(53e) Stochastic Modeling of BMP Signaling Pathways Identifies Mechanisms of Noise Suppression In Cell Signaling | AIChE

(53e) Stochastic Modeling of BMP Signaling Pathways Identifies Mechanisms of Noise Suppression In Cell Signaling

Authors 

Karim, M. S. - Presenter, Purdue University
Buzzard, G. T. - Presenter, Purdue University
Umulis, D. M. - Presenter, Purdue University

Title: Stochastic modeling of BMP signaling pathways identifies mechanisms of noise suppression in cell signaling

Abstract:  Bone Morphogenetic Proteins (BMPs) are growth factors that are often utilized during organismal development to direct cell differentiation. Their induction properties have also led to their widespread use to direct stem cell differentiation in vitro. BMP-mediated development is highly reproducible, with low cell-to-cell variability, but BMP-mediated control of stem cell differentiation is highly variable and exquisitely sensitive to BMP dose and duration. During development BMP signaling is regulated by BMP binding proteins that modulate ligand-receptor interactions such as the secreted binding protein Crossveinless-2 (Cv-2).
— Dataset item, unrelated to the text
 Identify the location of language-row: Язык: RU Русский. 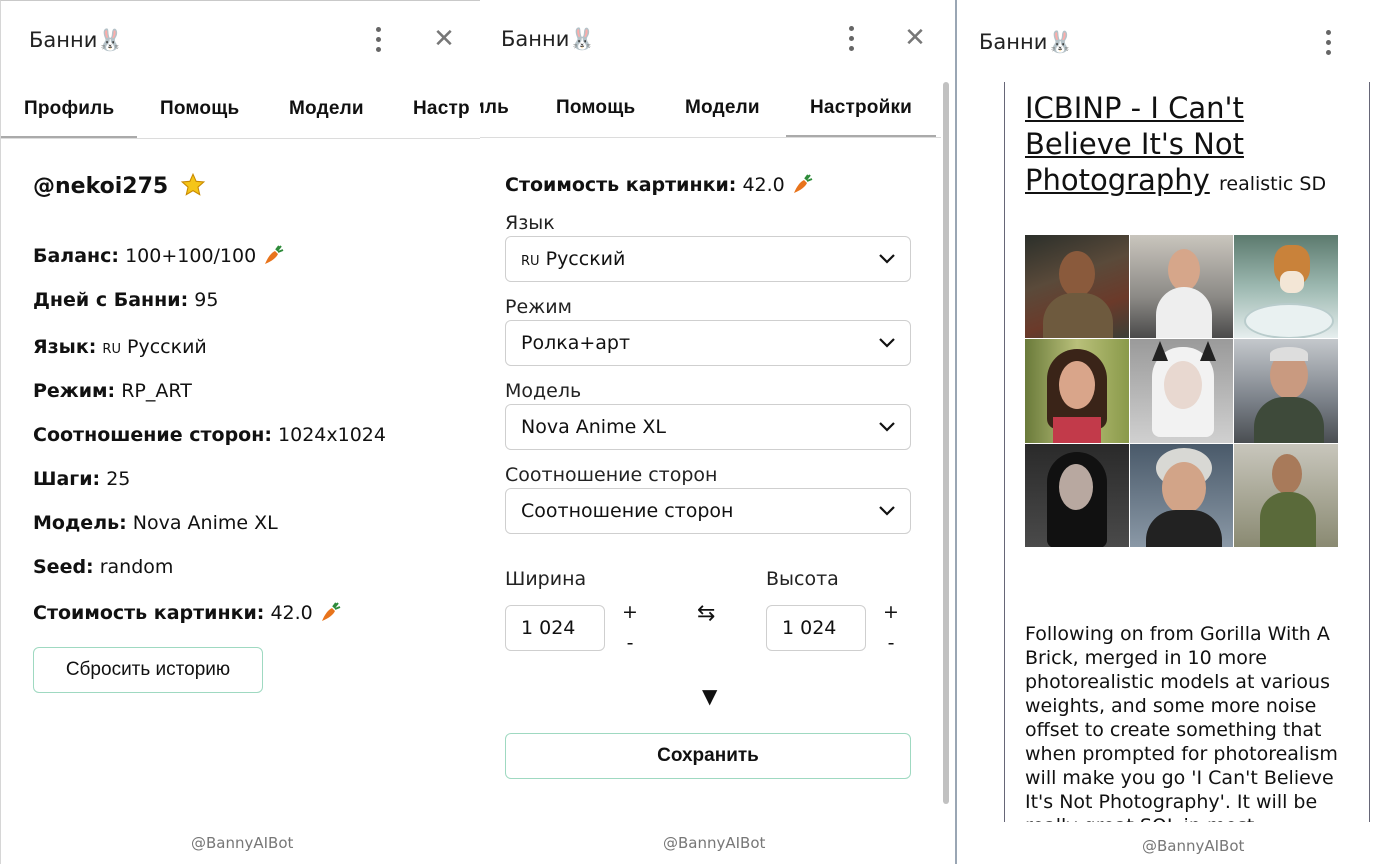
(120, 347).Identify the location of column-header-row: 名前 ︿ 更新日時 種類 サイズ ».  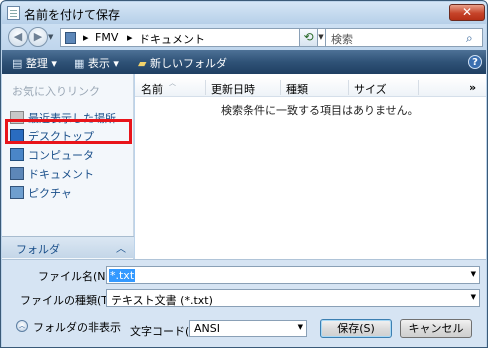
(310, 88).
To determine whether are nor extracellular regulation by Cv-2 like molecules could attenuate signaling noise, we developed a large-scale parameter screen of mathematical models for Cv-2 action. In the absence of Cv-2, low molecule numbers and slow reactions rates, consistent with measured in vitro  kinetic data yields high-amplitude, long-duration departures from the deterministic mean levels of BMP signaling. We find that if BMP signaling is regulated by Cv-2 like molecules, intrinsic noise can be greatly reduced depending on the specific choice of model parameters. To fully characterize the behavior of Cv-2 on signaling, we used a truncated state space approximation to the Chemical Master Equation (CME) that approximates the full probability distribution of each species over time. Efficient solution of the CME via the truncated state space method allowed us to carry-out an exhaustive parameter screen with nested continuation in 4 parameters and fully characterize the biological process. Cv-2 like molecules reduce the amplitude of stochastic noise for a subset of the parameters and significantly increased the frequency of fluctuations for a high percentage of parameter space. High frequency fluctuations are rapidly suppressed by the intracellular network providing a simple, yet reliable mechanism to reduce noise in cellular differentiation.